L’Argentina, ieri mattina, con un comunicato del Ministero dell’Economia, ha fatto sapere che non sarà in grado di far fronte ai propri debiti, dopo che la Corte Suprema degli Stati Uniti aveva sentenziato il pagamento agli hedge fund possessori di bond argentini relativi all’ultimo grande default nel 2001. Il 30 giugno sarebbe stato il giorno relativo alle cedole del nuovo debito ristrutturato, oltre al pagamento totale ai fondi. Lo stato sudamericano ha ribadito la volontà di negoziare e pagare i debitori ristruttarati, ma attualmente non ci sono le disponibilità finanziarie.
Ripercorrendo la storia, scoviamo che dopo il default argentino del 2001, il debito fu convertito in due tranche, nel 2005 e nel 2010. Gli hedge fund non parteciparono all’offerta del debito, perchè volevano essere pagati pienamente, senza alcun sconto. I tribunali americani hanno dato ragione ai fondi, ma l’Argentina non paga, almeno per il momento. O meglio, potrebbe pure staccare un bell’assegno da 1,3 miliardi di dollari per saldare i cosidetti “holdout”, ma il rischio sarebbe quello di incorrere in nuove cause da parte di chi accettò le proposte di ristrutturazione del debito. Si può quindi parlare di nuovo default argentino? Tecnicamente si, in pratica pure. Questione di ore o di giorni. Le riserve valutarie si attestano a soli 28 miliardi. Briciole, considerando le tante scadenze che il Paese deve affrontare.

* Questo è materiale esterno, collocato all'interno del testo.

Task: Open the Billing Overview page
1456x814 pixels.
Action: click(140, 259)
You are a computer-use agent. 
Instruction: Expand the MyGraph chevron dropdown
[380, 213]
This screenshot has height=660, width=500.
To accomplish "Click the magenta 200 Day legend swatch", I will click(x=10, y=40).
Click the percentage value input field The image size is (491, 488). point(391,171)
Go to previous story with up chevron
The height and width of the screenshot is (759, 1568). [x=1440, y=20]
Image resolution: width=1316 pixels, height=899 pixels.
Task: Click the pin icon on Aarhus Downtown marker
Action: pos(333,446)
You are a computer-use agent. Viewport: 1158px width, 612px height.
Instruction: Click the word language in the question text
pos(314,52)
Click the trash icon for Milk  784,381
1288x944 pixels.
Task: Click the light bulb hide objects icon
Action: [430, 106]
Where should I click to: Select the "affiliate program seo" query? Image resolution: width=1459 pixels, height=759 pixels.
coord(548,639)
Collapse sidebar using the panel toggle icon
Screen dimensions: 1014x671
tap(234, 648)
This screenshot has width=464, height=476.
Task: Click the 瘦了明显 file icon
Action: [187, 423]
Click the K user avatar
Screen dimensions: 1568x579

Ma una domanda quindi sorge spontanea farla. Che fine ha fatto la panacea di tutti i mali, l’iniezione di moneta tramite politiche espansive per rilanciare l’economia? Dov’è finita quella grande cura che, si dice, abbia rimesso in piedi l’economia di grandi nazioni come Stati Uniti e Giappone, salvo poi vedere un aumento della sperequazione fra ricchi e poveri? L’Argentina è l’esempio del fallimento di queste politiche, e la presidente Cristina Kirchener una principale artefice. Come dice un vecchio proverbio, prima o poi tutti i nodi vengono al pettine.
Negli ultimi anni la politica economica argentina si è attestata in linea come quella di Fed e Bank of Japan, e in parte anche della Bce, immettendo tanta liquidità monetaria nel sistema economico. I ritmi di crescita economica sono apparsi da subito elevati, ma in lungo periodo questo può portare a conseguenze pesanti come l’inflazione galoppante, attualmente a oltre 10%-11%. Si arriva così a una perdita del potere d’acquisto dei salari, anche a causa della cosidetta svalutazione “competitiva”, che a dire la verità di competitivo c’ha ben poco. Il tutto, condensato dalla piaga dilagante della corruzione e di un aumento della spesa pubblica per garantire a una platea sempre più grande sussidi e aiutini di ogni genere. Non dimentichiamoci che nel 2015 ci saranno le elezioni presidenziali in Argentina. La strada per arrivare alla campagna elettorale del prossimo anno sarà basato ancora di più sullo sbandieramento dell’illusione monetaria, o meglio, della sovranità monetaria, che fatta in questo modo non è che pura droga.